What needs to be done: Convert the lines of the material starting with the line that contains "Image resolution: width=445" and going on through the line that contains "pyautogui.click(x=52, y=130)" into a JSON list of strings, one string per line, leaving out blank lines.

--- begin Input for this task ---

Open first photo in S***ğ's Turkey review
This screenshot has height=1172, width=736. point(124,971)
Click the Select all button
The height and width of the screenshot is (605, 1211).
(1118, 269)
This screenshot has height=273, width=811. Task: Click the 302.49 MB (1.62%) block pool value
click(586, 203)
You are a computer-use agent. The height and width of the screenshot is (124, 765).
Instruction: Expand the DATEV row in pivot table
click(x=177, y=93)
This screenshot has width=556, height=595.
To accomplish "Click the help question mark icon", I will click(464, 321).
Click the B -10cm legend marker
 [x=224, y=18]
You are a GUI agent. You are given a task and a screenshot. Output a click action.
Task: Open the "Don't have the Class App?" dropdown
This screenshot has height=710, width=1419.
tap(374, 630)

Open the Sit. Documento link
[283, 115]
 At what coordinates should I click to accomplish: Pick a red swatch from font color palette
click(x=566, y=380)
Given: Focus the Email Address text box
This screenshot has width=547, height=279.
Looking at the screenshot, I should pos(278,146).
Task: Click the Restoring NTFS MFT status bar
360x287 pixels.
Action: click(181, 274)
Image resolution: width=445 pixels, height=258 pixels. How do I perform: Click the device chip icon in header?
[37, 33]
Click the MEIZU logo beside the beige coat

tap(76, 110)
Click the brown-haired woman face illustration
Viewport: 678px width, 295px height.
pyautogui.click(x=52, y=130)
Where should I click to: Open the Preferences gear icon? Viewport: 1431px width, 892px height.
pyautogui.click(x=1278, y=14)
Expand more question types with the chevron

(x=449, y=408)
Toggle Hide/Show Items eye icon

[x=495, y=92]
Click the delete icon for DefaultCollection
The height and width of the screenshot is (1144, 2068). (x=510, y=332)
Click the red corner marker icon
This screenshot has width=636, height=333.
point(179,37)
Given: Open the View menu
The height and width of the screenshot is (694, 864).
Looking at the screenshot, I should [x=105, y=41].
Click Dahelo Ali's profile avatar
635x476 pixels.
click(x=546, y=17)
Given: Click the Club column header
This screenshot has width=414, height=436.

--- end Input for this task ---

The output:
[
  "Image resolution: width=445 pixels, height=258 pixels. How do I perform: Click the device chip icon in header?",
  "[37, 33]",
  "Click the MEIZU logo beside the beige coat",
  "tap(76, 110)",
  "Click the brown-haired woman face illustration",
  "Viewport: 678px width, 295px height.",
  "pyautogui.click(x=52, y=130)"
]